The shape – and weight – of a battery pack lends itself to positioning low down in the car, which is why you’ll often see them described as being in a ‘skateboard’ layout, stretching as a platform between the front and rear wheels.

If you’re old enough to remember having a dynamo for your lights on your bike when you were a kid, then the principles of ‘regenerative’ braking will already make sense.

Just as your bike wheel would spin a little dynamo to create enough electricity to light your way home, in an electric car the same basic physics is used to generate electricity every time you slow down, thereby topping up your batteries with energy that would otherwise be wasted as heat and friction in your brakes.

As soon as you lift off the accelerator, regenerative braking uses the turning wheels’ momentum in reverse to spin the electric motor like a dynamo and send power back into the batteries.

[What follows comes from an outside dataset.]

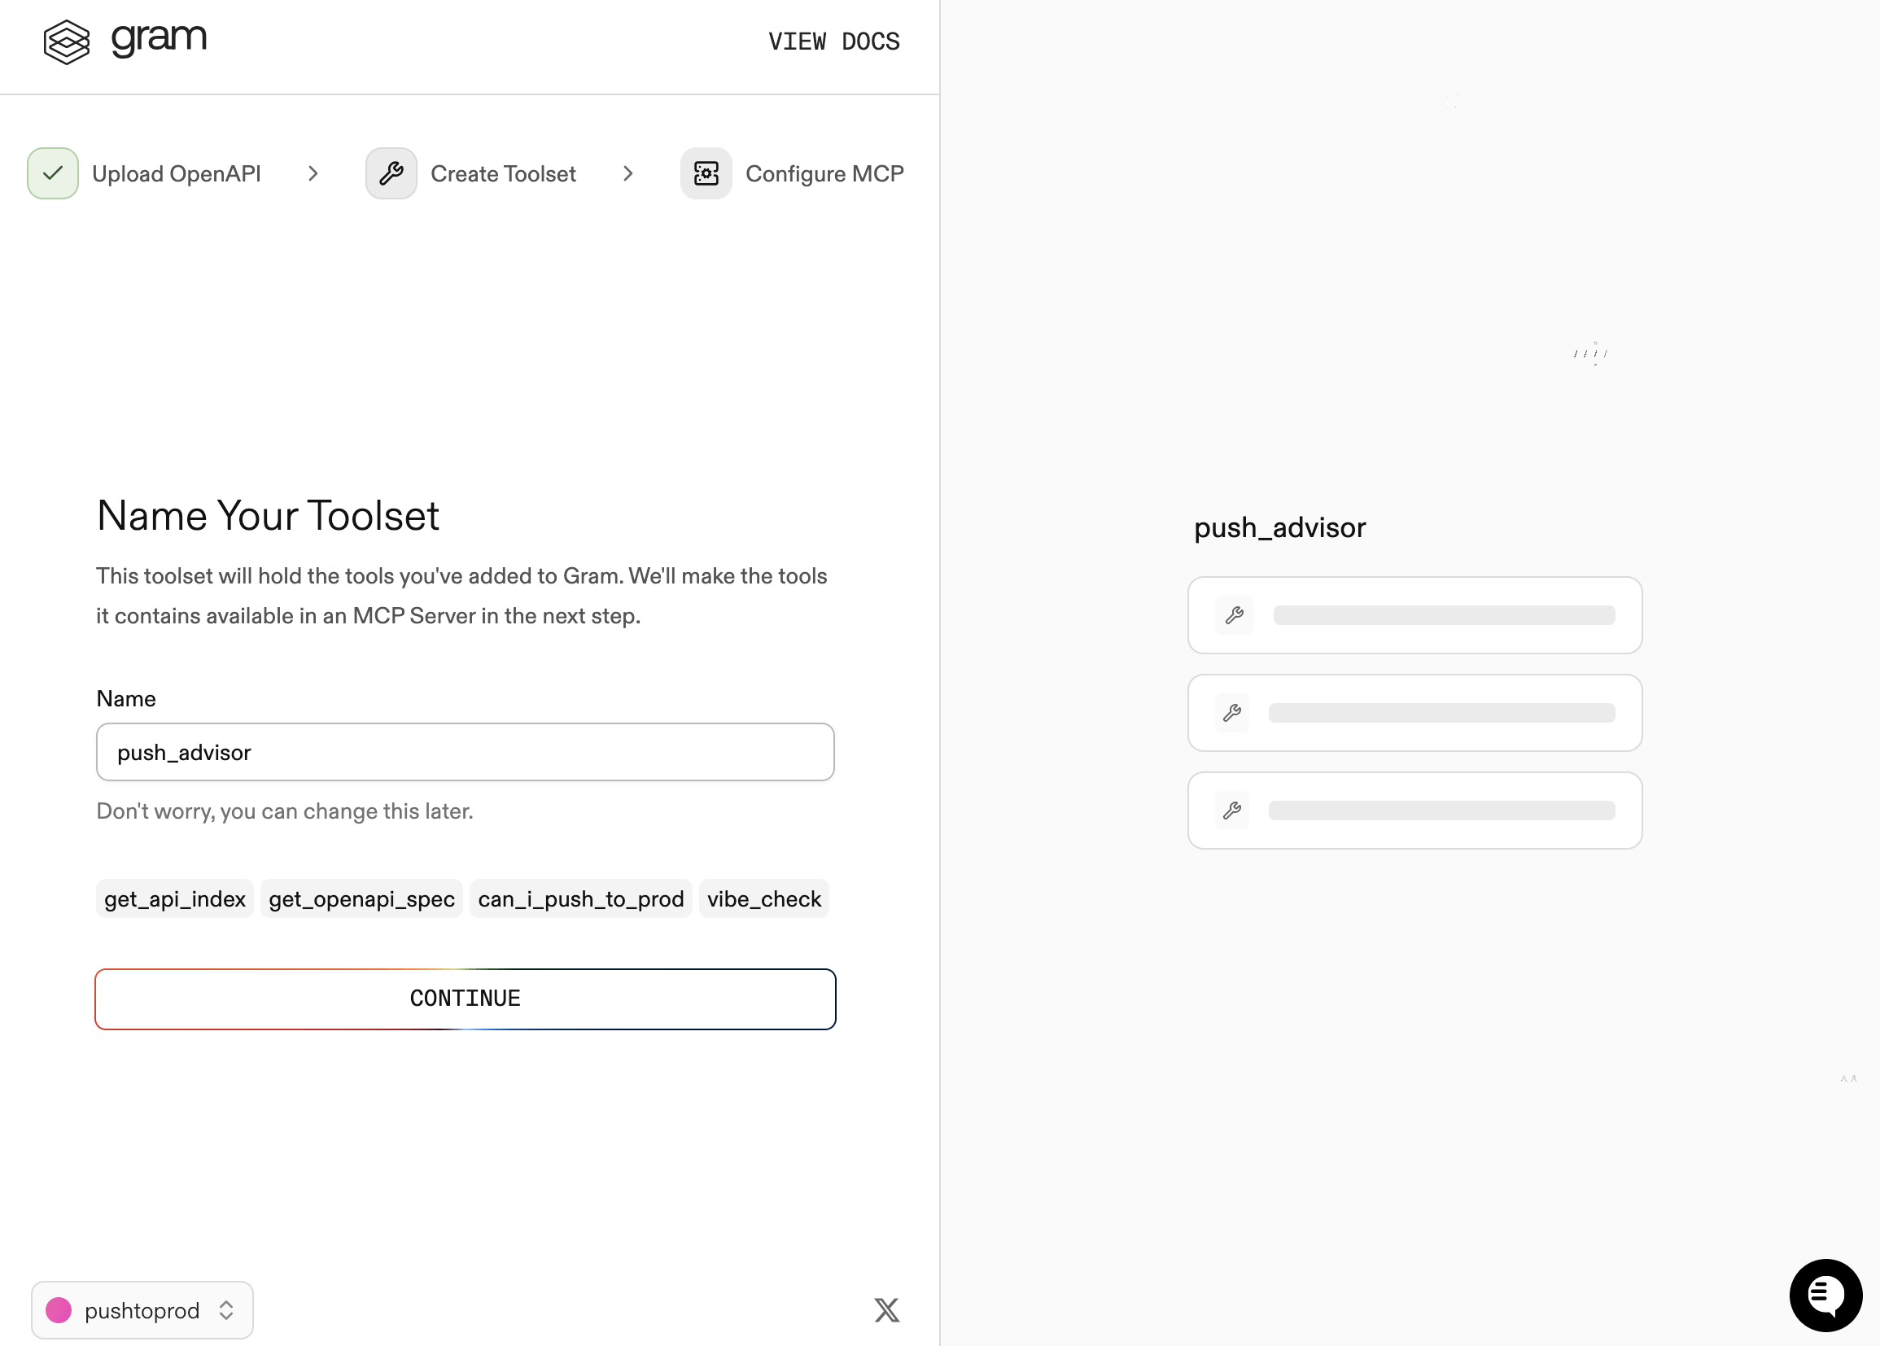1880x1346 pixels.
Task: Click inside the push_advisor name field
Action: (464, 752)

That’s why slowing and stopping can feel very different in an EV than in a normal car.

In an electric vehicle the ‘regen’ effect alone can make you slow down quite dramatically as soon as you lift off, which has led to the crowning of a new phrase for EV owners: one-pedal driving.

Many drivers find this ability to regulate your speed just by coming on and off the accelerator a real advantage of running an EV, as it can make driving an even more relaxed and enjoyable affair.

Most EVs will let you set the ‘regen’ effect at a level that suits your driving style, so again, if you think you want to be able to experiment with one of the cooler functions in an electric car, it’s worth checking on the model you are looking at.